» Exercise objective
List every line of the records below that contains the word "Open".

» Data

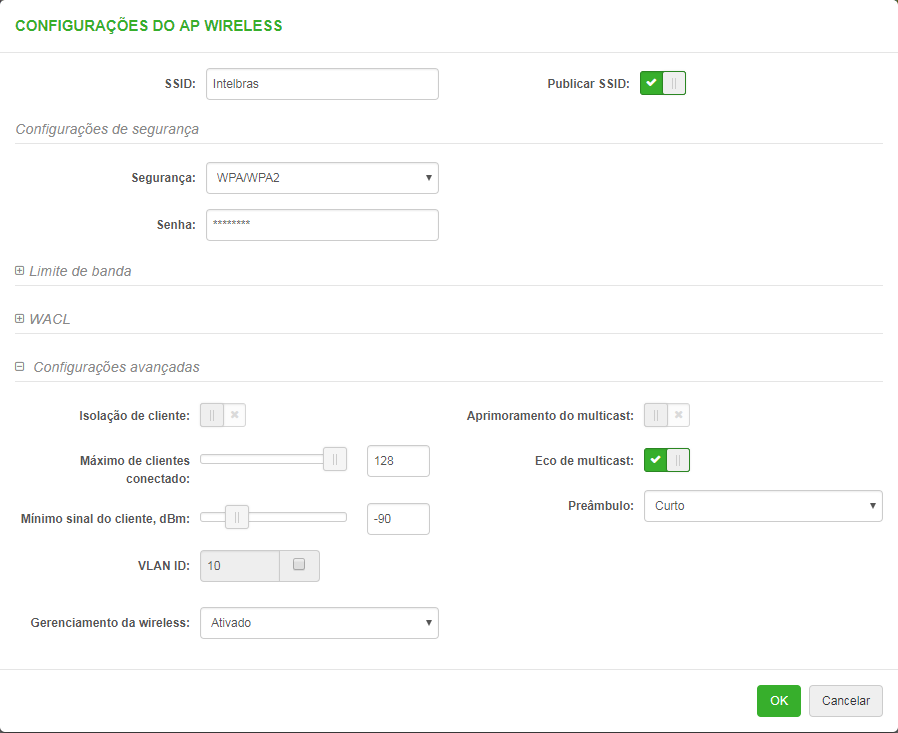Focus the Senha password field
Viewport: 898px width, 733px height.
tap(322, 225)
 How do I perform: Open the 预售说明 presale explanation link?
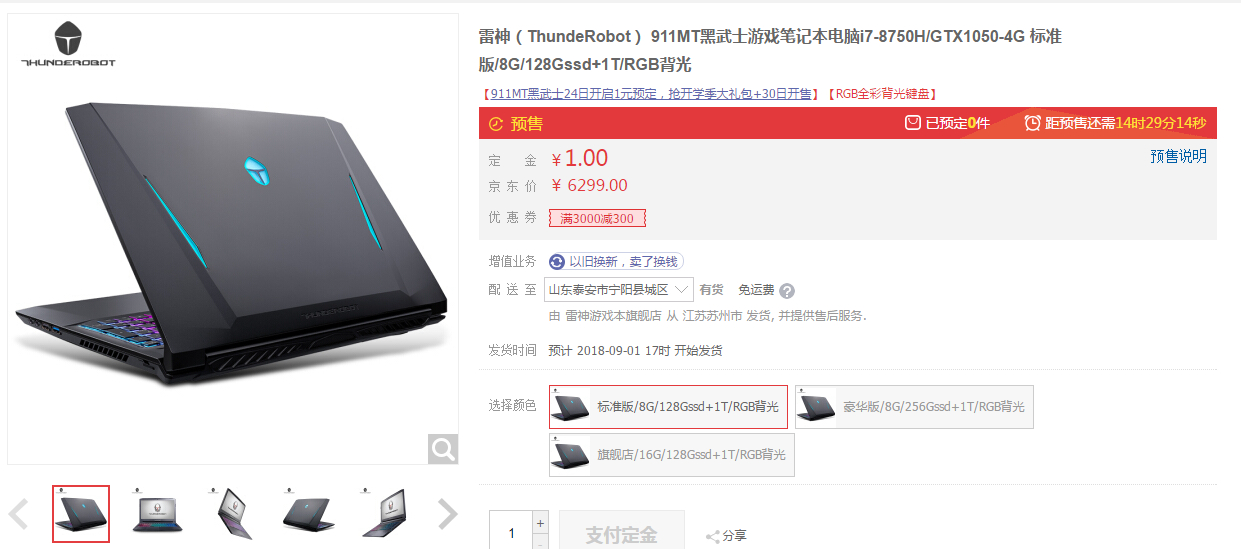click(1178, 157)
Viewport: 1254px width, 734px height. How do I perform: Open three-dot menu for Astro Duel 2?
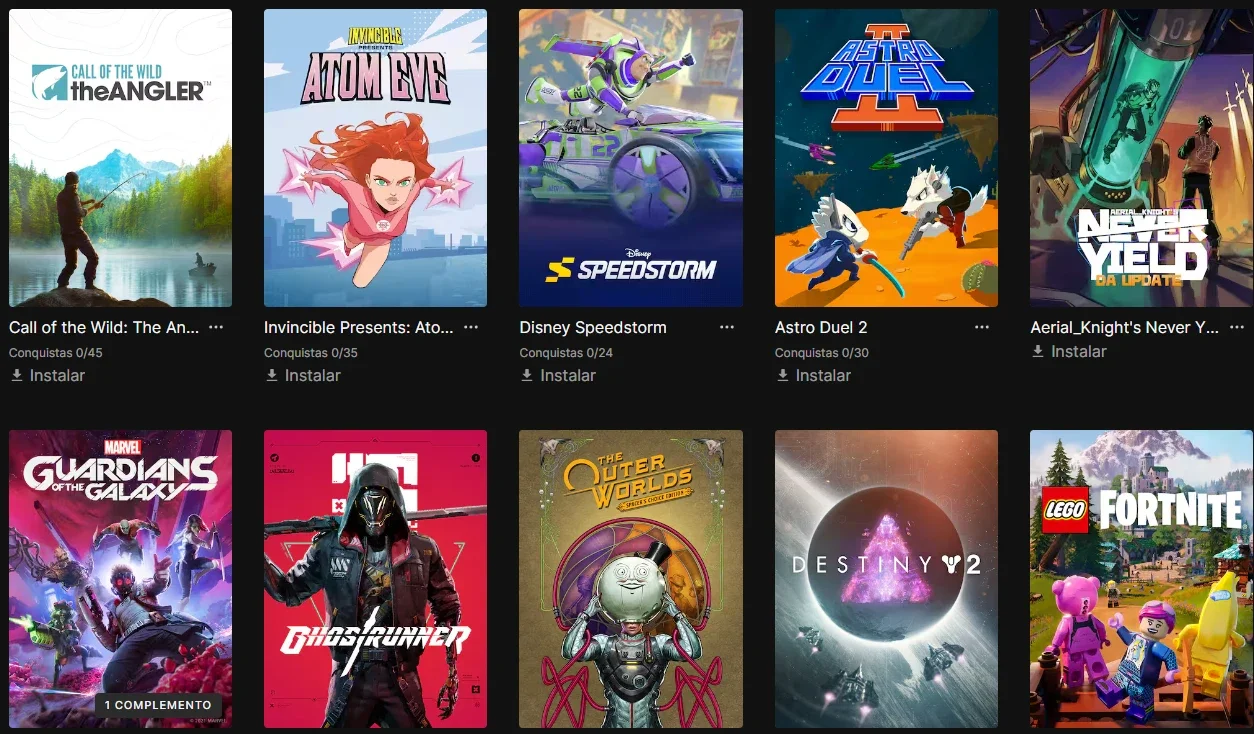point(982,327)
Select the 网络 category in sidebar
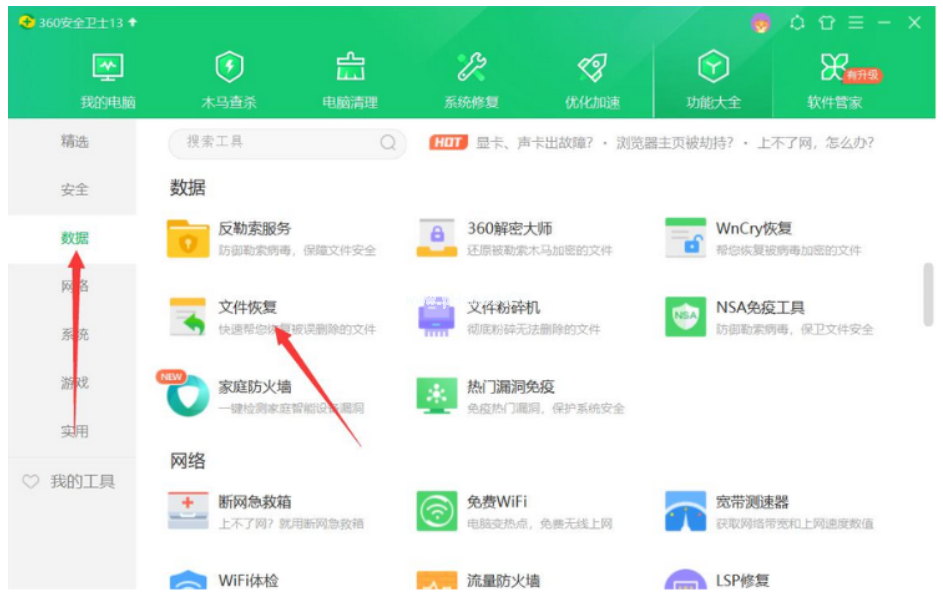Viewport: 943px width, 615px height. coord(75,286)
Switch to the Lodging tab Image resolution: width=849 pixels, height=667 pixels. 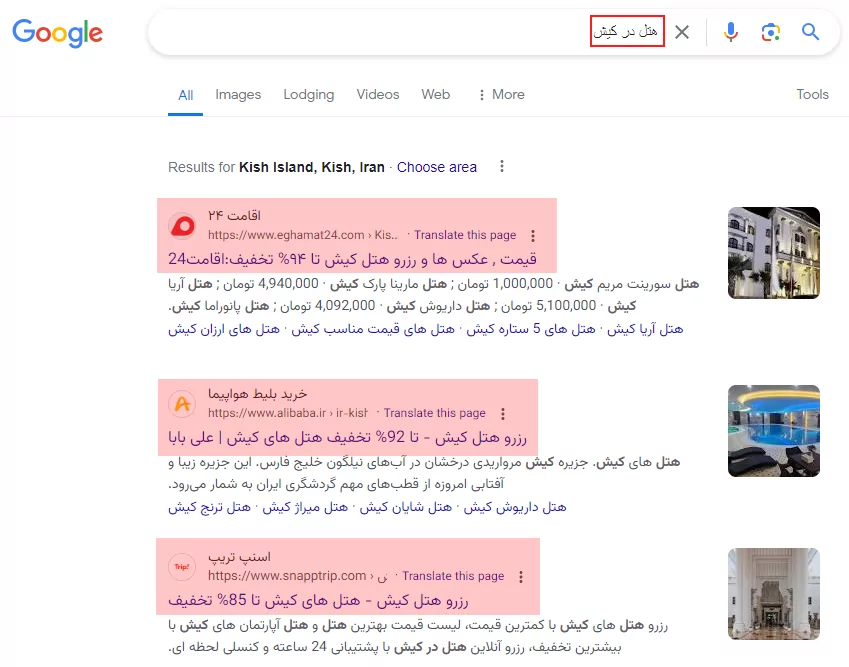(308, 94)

» Solution below
 How do I perform: Open the 预售说明 presale explanation link?
Viewport: 1254px width, 734px height. How do I perform: Open three-dot menu for Astro Duel 2?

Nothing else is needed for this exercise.